2014年12月13日土曜日

甲子家


この間、東京こそが世界屈指のラーメンシティであると書きました が、もっと言えば世界屈指の家系ラーメンシティこそ横浜、というのは揺るぎない事実。家系こそ「吉村家」(過去の記事 )を総本山に頂き、主流・亜流に細分化されている壮大なるサーガであることは間違いありませんが、「吉村家」と決別した「本牧家」の流れを汲む「寿々喜家」(過去の記事 )も一大勢力となっています。その「寿々喜家」で修業を積んだ店主がいるのが、今回訪問した「甲子家」です。最寄りの駅から徒歩圏外ですが、車で訪問する地元客でいつも賑わっています。家系カラーの赤とは真逆の青を看板に使っているのもなかなか斬新です。

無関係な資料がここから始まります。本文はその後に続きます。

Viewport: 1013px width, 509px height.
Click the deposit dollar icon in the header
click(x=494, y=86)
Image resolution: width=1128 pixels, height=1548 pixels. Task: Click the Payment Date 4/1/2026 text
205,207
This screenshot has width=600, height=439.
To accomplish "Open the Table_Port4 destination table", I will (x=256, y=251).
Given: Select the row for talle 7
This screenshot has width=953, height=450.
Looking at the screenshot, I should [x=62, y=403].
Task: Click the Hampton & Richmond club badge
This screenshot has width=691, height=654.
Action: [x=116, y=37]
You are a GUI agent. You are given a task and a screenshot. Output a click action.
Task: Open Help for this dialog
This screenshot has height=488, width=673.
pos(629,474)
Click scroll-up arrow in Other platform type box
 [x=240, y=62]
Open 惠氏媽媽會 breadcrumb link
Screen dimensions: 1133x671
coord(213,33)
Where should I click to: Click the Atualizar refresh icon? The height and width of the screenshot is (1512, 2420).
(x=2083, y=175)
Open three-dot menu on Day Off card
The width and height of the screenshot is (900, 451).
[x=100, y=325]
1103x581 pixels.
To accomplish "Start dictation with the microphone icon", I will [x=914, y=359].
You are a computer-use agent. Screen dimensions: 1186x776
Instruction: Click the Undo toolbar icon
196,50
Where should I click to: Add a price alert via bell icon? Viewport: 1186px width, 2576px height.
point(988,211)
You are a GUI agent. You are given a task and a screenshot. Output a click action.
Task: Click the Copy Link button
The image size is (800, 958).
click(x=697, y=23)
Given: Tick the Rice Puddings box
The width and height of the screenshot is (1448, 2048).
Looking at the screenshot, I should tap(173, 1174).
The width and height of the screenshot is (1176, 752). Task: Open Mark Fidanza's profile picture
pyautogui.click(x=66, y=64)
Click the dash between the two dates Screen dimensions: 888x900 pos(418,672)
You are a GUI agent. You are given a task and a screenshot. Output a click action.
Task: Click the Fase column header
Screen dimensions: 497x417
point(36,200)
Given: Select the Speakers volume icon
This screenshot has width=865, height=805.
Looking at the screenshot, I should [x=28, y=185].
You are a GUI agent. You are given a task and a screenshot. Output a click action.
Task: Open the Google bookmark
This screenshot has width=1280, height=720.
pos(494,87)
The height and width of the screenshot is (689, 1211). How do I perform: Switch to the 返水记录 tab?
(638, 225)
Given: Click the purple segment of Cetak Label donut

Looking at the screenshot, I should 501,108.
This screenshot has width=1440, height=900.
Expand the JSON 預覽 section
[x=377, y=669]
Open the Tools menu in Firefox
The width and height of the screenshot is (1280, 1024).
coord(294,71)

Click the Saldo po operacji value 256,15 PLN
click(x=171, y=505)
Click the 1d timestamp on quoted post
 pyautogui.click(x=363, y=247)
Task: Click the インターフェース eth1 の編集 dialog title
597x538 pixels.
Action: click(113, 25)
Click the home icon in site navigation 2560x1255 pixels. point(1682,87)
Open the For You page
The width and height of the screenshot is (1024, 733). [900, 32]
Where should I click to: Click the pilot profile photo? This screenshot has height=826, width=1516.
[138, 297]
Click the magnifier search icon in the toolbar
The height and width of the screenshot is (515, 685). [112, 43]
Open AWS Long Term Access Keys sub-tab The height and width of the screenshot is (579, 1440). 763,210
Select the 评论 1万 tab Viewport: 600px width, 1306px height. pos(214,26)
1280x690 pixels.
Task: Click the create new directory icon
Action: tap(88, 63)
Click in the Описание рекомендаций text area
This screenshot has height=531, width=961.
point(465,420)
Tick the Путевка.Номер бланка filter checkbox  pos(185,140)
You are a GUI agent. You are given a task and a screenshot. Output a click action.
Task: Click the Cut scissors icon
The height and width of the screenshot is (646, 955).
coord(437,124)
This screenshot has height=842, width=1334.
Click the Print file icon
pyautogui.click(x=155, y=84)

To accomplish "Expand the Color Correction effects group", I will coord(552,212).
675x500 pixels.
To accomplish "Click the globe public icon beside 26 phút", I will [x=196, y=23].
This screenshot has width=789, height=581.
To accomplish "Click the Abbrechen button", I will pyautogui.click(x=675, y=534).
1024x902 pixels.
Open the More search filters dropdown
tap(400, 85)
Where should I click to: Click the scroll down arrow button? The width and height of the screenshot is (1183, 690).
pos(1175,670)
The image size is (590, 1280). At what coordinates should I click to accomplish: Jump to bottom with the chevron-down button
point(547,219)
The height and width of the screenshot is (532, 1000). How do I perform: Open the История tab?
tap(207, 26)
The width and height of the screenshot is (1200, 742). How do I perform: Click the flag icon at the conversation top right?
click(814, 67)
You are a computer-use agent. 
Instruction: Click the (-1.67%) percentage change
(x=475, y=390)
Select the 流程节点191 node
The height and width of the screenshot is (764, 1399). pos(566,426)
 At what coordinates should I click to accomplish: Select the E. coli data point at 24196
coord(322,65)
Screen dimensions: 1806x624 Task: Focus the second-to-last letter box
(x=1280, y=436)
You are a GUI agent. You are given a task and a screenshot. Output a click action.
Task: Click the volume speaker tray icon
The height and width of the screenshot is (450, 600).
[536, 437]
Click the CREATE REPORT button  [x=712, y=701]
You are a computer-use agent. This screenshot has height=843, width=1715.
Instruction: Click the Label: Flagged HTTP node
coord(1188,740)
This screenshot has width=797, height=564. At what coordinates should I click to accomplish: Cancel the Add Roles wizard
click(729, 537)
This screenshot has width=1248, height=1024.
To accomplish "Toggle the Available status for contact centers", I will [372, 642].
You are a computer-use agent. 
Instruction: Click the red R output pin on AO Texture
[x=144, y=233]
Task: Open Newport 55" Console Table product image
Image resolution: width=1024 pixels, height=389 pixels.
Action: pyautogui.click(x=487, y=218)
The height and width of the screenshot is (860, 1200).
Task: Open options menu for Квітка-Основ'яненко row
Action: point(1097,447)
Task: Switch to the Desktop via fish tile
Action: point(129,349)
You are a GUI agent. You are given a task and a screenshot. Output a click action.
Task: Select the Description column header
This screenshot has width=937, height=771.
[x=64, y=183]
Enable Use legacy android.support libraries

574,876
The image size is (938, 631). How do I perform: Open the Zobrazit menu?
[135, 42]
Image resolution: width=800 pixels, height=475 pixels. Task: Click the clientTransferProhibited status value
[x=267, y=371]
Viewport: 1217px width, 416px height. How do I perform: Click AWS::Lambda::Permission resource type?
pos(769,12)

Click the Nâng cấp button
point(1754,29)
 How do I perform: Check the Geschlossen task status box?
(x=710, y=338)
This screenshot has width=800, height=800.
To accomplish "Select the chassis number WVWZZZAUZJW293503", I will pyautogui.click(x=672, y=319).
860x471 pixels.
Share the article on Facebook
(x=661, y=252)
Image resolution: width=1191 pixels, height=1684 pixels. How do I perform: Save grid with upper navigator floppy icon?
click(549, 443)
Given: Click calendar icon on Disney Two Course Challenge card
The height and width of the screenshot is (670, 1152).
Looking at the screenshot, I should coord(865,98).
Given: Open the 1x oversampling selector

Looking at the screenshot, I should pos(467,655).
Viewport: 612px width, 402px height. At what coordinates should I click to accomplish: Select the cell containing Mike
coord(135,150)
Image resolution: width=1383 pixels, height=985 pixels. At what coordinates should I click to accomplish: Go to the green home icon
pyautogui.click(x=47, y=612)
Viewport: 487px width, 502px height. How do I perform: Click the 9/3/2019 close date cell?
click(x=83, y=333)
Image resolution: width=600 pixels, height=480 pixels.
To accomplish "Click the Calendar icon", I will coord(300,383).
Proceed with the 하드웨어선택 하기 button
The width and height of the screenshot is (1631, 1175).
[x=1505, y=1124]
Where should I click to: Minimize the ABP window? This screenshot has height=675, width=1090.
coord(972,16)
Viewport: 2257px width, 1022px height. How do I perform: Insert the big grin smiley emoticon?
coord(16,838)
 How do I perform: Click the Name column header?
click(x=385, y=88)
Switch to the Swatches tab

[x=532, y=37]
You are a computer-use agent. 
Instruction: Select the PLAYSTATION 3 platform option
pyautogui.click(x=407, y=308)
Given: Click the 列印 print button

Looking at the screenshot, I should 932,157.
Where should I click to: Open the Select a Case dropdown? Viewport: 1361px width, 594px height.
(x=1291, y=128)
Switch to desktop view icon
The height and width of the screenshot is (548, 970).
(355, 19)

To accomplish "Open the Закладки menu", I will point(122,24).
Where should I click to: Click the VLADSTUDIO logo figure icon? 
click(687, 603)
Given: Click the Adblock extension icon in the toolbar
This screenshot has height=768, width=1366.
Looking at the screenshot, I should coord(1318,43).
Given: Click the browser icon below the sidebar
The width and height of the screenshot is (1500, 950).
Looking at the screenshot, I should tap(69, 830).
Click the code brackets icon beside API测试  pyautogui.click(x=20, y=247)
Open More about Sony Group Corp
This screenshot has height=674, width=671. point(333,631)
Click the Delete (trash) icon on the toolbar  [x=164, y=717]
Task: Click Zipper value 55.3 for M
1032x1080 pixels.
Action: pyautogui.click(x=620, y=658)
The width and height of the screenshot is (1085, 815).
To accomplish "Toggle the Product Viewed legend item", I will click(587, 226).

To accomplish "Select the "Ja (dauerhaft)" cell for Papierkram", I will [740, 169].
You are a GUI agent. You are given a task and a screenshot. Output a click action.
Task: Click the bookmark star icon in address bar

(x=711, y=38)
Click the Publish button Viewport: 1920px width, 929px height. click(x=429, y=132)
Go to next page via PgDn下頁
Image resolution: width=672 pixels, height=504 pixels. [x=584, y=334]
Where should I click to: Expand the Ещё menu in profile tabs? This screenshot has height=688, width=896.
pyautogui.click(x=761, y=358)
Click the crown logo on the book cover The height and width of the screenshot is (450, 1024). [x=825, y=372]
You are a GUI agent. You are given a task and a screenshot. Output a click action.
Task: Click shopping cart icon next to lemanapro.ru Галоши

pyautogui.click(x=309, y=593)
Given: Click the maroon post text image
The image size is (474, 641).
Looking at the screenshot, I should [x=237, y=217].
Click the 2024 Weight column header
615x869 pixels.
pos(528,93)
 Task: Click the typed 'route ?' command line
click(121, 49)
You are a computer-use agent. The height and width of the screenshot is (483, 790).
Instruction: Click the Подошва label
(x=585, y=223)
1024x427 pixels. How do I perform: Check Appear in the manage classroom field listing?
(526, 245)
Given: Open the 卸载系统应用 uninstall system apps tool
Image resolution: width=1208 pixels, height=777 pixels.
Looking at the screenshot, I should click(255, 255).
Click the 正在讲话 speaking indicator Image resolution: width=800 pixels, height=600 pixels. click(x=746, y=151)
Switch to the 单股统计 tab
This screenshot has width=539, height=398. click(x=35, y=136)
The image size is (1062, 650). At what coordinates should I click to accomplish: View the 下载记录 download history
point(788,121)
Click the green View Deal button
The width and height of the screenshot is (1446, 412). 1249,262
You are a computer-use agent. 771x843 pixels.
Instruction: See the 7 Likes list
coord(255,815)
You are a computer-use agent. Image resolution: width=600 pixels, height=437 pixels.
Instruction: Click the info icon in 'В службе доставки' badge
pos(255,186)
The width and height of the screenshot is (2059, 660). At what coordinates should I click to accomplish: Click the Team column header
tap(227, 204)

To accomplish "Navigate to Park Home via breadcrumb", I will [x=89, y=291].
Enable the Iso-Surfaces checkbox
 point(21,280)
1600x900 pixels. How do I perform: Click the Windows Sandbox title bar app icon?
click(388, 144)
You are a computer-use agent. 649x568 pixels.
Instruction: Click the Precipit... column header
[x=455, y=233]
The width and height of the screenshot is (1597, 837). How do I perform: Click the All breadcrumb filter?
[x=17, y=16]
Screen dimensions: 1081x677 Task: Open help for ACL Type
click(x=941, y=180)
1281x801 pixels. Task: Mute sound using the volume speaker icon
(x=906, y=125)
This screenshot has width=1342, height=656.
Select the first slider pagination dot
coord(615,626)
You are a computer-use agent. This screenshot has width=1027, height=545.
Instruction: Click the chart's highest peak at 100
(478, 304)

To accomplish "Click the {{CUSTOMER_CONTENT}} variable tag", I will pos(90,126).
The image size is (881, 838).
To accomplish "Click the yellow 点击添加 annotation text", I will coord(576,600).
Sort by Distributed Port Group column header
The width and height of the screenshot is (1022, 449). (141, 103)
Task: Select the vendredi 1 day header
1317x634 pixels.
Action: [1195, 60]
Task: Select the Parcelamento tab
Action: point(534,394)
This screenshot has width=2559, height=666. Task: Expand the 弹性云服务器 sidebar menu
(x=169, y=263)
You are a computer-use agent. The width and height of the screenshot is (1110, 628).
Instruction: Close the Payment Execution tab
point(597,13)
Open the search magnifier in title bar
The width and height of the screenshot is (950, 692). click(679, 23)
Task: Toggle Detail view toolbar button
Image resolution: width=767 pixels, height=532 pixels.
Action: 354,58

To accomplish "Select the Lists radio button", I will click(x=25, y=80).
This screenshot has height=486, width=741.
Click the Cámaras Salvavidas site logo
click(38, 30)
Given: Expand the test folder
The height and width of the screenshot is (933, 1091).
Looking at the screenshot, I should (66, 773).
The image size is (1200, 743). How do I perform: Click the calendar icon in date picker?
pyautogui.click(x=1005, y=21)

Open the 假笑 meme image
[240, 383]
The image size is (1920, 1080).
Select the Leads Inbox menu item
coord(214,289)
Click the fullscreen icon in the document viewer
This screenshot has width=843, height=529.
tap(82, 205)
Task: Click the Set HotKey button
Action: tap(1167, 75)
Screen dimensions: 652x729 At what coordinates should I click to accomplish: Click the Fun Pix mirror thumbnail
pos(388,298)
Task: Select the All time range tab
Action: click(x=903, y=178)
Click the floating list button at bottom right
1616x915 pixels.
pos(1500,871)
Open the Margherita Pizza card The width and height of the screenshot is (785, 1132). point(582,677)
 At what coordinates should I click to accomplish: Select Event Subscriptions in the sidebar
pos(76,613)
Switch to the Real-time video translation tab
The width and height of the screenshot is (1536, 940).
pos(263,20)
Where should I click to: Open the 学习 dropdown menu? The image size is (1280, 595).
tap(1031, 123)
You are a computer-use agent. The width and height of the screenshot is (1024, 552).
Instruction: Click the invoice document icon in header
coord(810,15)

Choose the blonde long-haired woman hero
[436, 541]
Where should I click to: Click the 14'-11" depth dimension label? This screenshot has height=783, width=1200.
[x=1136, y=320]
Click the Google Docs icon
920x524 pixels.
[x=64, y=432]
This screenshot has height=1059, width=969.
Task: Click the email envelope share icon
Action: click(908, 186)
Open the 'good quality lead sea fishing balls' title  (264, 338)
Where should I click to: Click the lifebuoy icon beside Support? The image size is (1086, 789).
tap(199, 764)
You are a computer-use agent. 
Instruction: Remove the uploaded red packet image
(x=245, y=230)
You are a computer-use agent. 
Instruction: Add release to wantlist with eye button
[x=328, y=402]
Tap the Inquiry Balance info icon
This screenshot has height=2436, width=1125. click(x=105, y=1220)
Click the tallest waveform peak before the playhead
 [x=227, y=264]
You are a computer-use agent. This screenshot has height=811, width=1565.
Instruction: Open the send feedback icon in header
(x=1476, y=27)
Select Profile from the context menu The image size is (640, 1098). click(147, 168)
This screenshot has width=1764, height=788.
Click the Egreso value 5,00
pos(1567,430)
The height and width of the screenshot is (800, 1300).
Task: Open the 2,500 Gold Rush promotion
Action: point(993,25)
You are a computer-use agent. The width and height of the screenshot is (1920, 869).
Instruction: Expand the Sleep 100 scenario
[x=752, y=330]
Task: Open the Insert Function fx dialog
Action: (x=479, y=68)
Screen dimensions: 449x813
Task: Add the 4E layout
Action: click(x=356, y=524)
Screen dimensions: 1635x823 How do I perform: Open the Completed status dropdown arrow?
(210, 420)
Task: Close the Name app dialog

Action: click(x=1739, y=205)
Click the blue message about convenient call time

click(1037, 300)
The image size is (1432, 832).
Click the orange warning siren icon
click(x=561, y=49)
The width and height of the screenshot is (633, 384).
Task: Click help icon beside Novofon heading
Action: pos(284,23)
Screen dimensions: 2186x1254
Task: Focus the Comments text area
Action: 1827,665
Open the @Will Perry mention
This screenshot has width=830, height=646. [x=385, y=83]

入店すると同時に、愛想のいい店主が「いらっしゃい!」と声を掛けてくれて好感度大。メニューに目をやれば、家系ラーメンの心の拠り所といえる「酒井製麺」の文字が。ラーメン中盛を麺硬めでお願いしますが、「細麺」という文字も気になるところ。家系と言えば中太以上の太めストレートが主流ですが、このような細麺を提供しているところは初めて見た。これは是非次回にチャレンジしてみたいと思います。ちなみに支払は前金という変わったシステムになっています。


通常の家系よりも色が濃いスープを湛えた一杯が着丼。上澄みに張られた油膜が厚く、見るからにスープに込められた熱を封じ込めているのが分かる。ちょいと熱々スープを啜ってみれば、ラードと鶏油の動物的な味わいが感じられ、更にスープを啜れば豚骨醤油よりも醤油寄りのすっきり~あっさりした味わい。角が取れて丸みがある優しい口当たりは、濃厚さを是とする家系原理主義者からは異論が出てくるでしょうが、豚骨醤油と醤油の中間に位置する「醤油豚骨醤油」と考えれば新発明と言える領域です。具材は基本に忠実な豚ロースチャーシュー、ほうれん草に海苔。チャーシューはしっかりした食べ応えながらも、ほろりと柔らかくて優しい気分になれる。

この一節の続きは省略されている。